[Data for this exercise]
=== Begin Enclosure ===

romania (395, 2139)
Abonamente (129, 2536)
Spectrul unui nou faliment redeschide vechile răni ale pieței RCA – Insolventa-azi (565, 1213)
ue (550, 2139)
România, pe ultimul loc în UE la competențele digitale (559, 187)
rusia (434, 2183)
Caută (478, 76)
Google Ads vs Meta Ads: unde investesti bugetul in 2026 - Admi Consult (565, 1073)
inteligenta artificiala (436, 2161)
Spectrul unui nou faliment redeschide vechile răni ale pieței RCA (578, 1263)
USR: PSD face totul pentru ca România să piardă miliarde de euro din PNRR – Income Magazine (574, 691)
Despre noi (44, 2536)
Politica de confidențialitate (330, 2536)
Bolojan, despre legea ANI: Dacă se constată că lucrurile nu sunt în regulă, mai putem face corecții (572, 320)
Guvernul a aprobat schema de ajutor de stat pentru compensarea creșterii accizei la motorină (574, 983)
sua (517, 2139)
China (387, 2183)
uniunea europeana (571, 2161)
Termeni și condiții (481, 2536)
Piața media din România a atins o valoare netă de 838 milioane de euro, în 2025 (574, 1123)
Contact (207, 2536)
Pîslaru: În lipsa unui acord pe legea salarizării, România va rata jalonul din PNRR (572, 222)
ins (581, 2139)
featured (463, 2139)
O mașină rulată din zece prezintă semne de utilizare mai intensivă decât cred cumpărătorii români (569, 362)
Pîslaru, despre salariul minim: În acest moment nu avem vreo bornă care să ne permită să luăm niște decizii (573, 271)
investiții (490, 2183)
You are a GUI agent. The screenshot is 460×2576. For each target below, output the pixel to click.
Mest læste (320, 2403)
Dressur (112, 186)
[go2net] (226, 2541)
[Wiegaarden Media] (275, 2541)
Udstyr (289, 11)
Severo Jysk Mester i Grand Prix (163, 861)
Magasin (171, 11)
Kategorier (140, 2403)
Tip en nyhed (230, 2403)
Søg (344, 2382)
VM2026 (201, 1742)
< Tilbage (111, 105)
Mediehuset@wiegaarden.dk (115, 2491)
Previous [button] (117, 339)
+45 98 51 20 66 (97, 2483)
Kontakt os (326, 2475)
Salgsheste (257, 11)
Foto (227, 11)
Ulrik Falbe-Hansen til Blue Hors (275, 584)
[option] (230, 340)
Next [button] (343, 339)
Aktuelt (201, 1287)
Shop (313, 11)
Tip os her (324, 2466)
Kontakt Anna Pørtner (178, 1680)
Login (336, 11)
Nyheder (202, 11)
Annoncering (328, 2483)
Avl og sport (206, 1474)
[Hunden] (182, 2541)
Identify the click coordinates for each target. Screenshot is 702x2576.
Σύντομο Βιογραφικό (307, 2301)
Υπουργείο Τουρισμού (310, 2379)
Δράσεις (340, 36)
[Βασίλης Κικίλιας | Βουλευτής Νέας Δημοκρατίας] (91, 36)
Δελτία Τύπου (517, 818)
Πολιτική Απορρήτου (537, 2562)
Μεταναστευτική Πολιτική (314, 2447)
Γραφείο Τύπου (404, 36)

=== End Enclosure ===

From the data above, report how many lines hold the word "click", answering with the number by itself.

2